Homies () is a South Korean hip hop group composed of Chin, CK, and Louie. They first garnered attention when they appeared on the YouTube hip hop audition program Superbee's Rap Academy in 2019.

They signed to Yng & Rich Records in 2020 where they released the studio album Generation (2021) and extended plays Ghetto Superstars (2020) and Family Business (2021). They won 1 Gaon Chart Music Awards, 1 Melon Music Awards, and 2 Korean Hip-hop Awards.

Career

2019-2020: Ghetto Kids and signing to Yng & Rich Records 
In June 2019, Homies appeared on the YouTube hip hop audition program Superbee's Rap Academy and finished in second place. In November 2019, they released their debut EP B.F.A.M.
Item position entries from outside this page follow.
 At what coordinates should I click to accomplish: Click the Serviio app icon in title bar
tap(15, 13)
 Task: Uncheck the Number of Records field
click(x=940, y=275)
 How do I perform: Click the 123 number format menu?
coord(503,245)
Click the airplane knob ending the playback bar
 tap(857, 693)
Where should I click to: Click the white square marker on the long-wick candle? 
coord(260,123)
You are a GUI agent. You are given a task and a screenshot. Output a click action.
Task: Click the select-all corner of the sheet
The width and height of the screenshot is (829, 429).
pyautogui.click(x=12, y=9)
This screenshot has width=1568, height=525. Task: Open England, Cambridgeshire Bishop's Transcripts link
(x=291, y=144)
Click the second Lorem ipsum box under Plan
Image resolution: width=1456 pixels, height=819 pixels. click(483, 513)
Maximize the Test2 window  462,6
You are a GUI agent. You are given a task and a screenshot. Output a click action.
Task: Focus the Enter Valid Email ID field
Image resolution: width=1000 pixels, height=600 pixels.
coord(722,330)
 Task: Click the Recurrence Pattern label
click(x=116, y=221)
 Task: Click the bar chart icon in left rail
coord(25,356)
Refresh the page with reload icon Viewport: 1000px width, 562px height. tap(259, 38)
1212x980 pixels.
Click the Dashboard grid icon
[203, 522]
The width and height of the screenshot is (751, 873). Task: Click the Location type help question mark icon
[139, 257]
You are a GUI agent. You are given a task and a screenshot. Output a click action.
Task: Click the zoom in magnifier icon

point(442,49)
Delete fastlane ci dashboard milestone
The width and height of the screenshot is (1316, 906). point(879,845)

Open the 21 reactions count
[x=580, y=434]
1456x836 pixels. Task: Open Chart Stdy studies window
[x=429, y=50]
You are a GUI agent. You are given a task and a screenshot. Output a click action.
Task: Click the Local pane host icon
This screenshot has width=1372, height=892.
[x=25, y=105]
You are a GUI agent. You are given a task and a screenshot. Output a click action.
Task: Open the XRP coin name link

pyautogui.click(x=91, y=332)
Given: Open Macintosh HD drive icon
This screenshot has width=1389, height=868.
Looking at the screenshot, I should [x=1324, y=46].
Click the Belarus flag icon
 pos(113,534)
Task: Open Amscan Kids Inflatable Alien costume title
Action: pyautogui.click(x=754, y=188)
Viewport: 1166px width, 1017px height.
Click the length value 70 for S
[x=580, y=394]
In May 2020, they released their debut studio album Ghetto Kids, which was nominated for Underrated Album of the Year at the Korean Hip-hop Awards. In December 2020, they signed to Yng & Rich Records, a hip hop label established by rapper Superbee.

2021-2022: "Siren Remix" 
In February 2021, Homies won New Artist of the Year at the Korean Hip-hop Awards. In March 2021, they released the single "Siren Remix" featuring rappers Uneducated Kid and Paul Blanco. It became their first single to enter the Gaon Digital Chart and peaked at number 18. In December 2021, they released their second studio album Generation and won Best Music Style at the Melon Music Awards.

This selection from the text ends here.